Secondly, to explain the mistake with *argv[i], one has to understand how C programmer stores its data. Firstly, C program is given some internal memory that is divided in four segments: stack segment, data segment, heap segment and code segment. Data segments stores global variables, code segment stores program's code. Heap segment stores dynamically allocated variables. They do not have their names, and one retrieves data by it's address in memory. This is done with argv[i] i.e. *(argv+i). This is exactly the same thing, just another syntax.

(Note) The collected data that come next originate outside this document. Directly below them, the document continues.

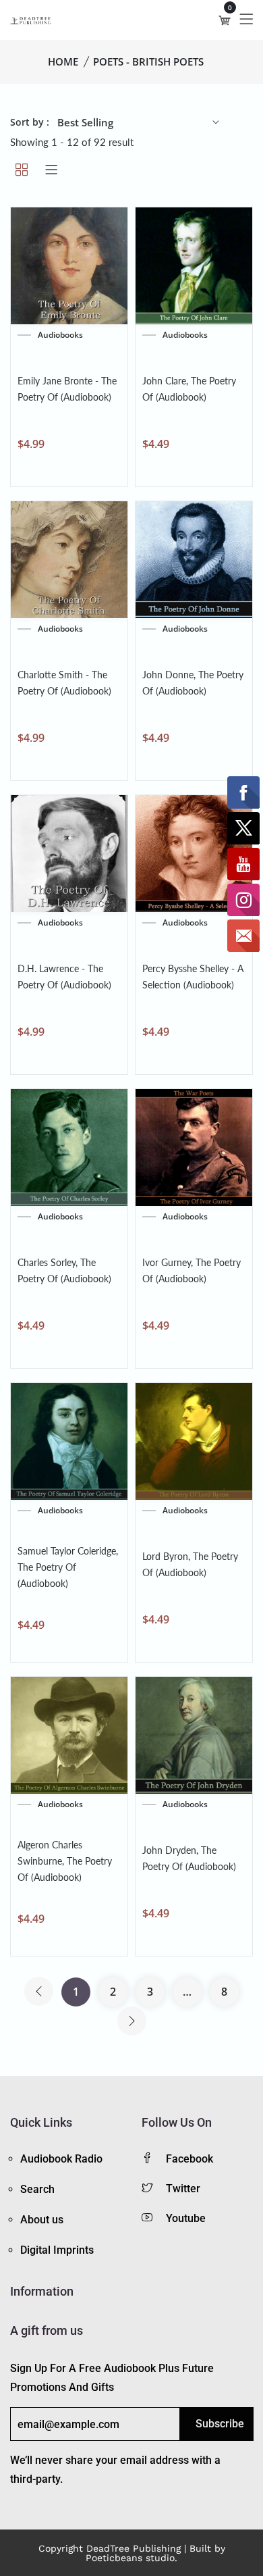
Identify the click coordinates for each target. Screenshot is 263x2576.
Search (37, 2189)
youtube (186, 2218)
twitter (183, 2188)
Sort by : (29, 122)
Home (63, 61)
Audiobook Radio (61, 2158)
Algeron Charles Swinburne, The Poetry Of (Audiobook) (65, 1861)
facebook (189, 2158)
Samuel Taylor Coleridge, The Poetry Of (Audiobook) (68, 1567)
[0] (224, 20)
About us (41, 2219)
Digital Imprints (57, 2250)
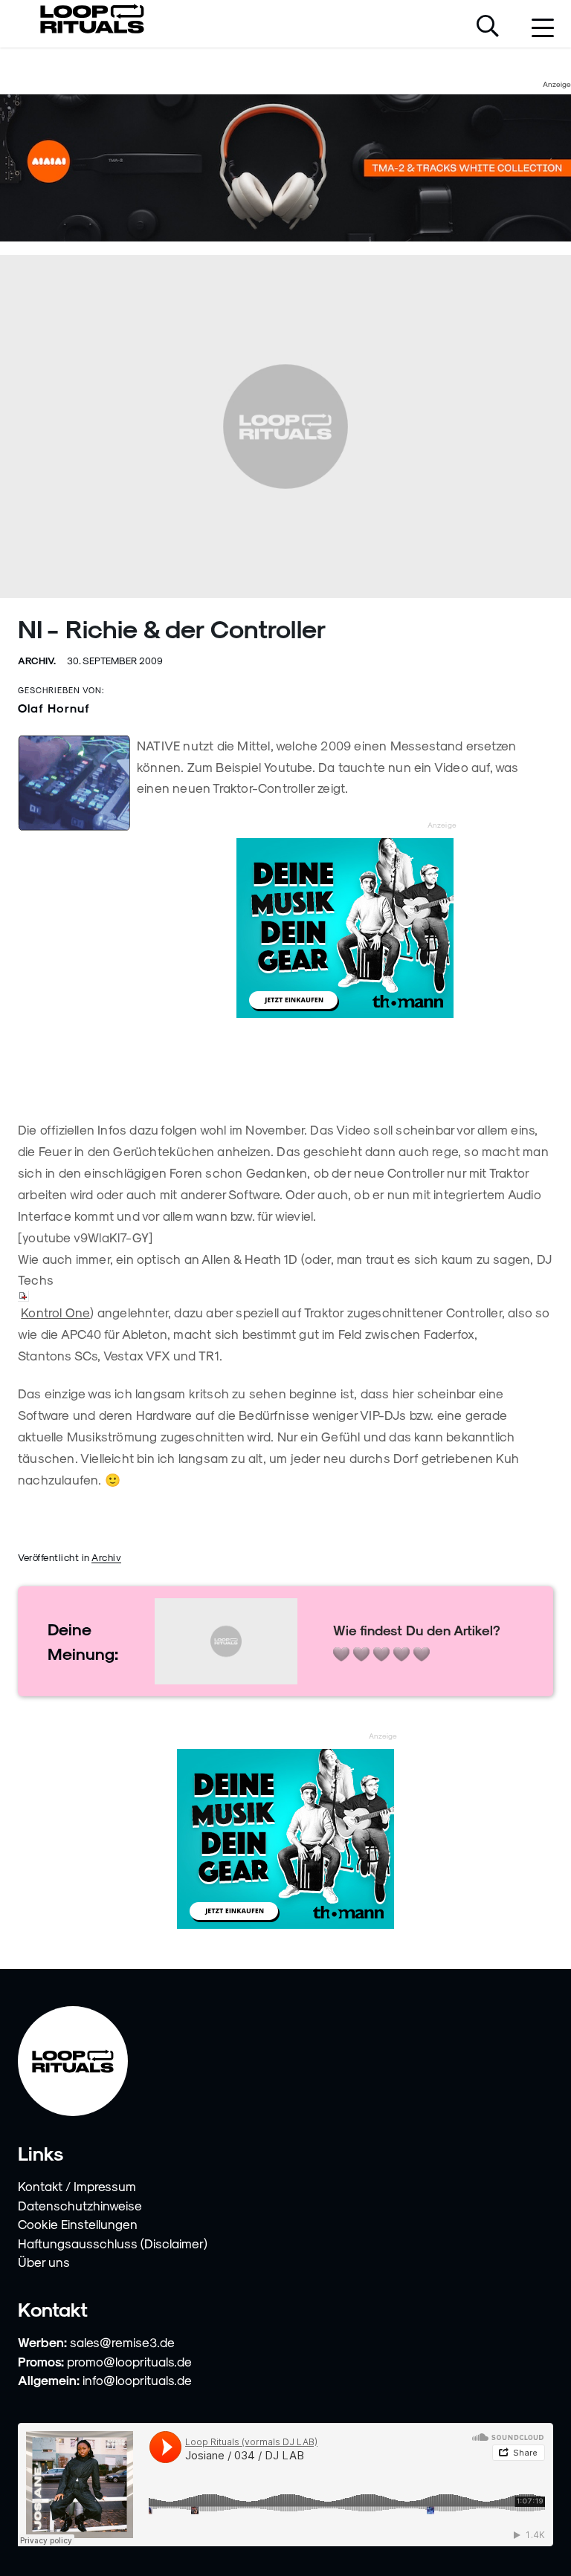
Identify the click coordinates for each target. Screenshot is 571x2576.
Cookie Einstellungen (78, 2223)
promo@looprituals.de (129, 2361)
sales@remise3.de (122, 2342)
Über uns (44, 2261)
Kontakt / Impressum (77, 2185)
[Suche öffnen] (487, 27)
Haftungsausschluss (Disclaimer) (112, 2243)
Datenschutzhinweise (80, 2205)
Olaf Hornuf (54, 708)
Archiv (106, 1557)
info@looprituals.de (137, 2379)
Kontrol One (55, 1312)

So, let's overview how certain data structures are stored in memory: 1. int a[5] is an array of 5 integers. If not global array, it is stored on stack. With this declaration, 20 Bytes are occupied in memory. We can save up to 5 integers in this array or less, but not more. 2. int *p = NULL is a pointer. It can point to an integer. With this initialization, it points nowhere. When we say that variable "points" at somewhere, we mean that it does not contain an exact data (number, character) but an address where this data is. 3. int *p = (int *) malloc (sizeof(int) * 5) is a variable that points at the first of five integers, i.e. it contains an address in the heap segment of the array of five integers. So, *p <=> *(p+0) <=> p[0]. You can visualize this by moving pointers around inside the array. So, p has the address of the first one. We retrieve others using some "pointers arithmetic".

4. int a[3][5] is a statically allocated two dimensional array. It is an array which elements are also arrays. Since it is not dynamically allocated, it is stored on stack or data segment (depending on where it is declared, inside or outside of some function). 5. int *a[5] is an array of pointers. So, firstly there is a statically allocated array (stack/data segment). Afterwards, we can dynamically allocate member arrays (but they will be on heap). 6. int **a is a pointer to a pointer. So, a contains an address of a place that also has an address where some integer is stored. So, a points to a place that also points to a place with the integer. After step b) we said it should point to first of the five integers in the array (of course, in heap). What are members of this array? We said that a points to something that also points to something, so members are also pointers. We can say where these pointers point now. This is done after step c).

Finally, with chars we have the same situation as with integers. 7. is like case 1 (but you can see that we save one extra Byte for '\0') 8. is like case 5 Case with char ** would be like case 6.

And the (*) case is how your int argc and char **argv look like. These are arguments to the main() function, and are therefore stored in the stack frame for it. argv is pointer that points to the first of the elements that are also pointers, pointing to fist character in arrays of characters[it would be wrong to say that argv is 'array of arrays of chars', that would be true if we had char argv[50][50]; it would be wrong to say that argv is an array of pointers, that would be char *argv[50]). So, argv is pointer that points to the first of n pointers that point to first chars.

So, finally, argv[i] <=> *(argv+i) [this is how we retrieve ith pointer] That means *argv[i] <=> *(*(argv+i)) [this is how we retrieve where the ith pointer points at. It points at the first character of the ith argument!]

So, argv[i] is of type char *, and *argv[i] is of type char. You have tried to print argument with %s i.e. printf() expects "string" i.e. "array of chars" i.e. THE ADDRESS of the first char in a sequence of chars (which is what arrays in C actually store) and not just an actuall char.

I hope this helps. :)

You should be passing argv[i] not *argv[i] to printf in printArguments, as the type of argv is char **. So argv[i] is of type char * and *argv[i] is of type char. The %s specifier to printf expects a char * argument.

You should also be passing argv as the argument to printArguments, not **argv for the same reasons. You want to pass the entire list of arguments, not a pointer to the first character of the first argument. I'm surprised you're not getting a warning for that as well.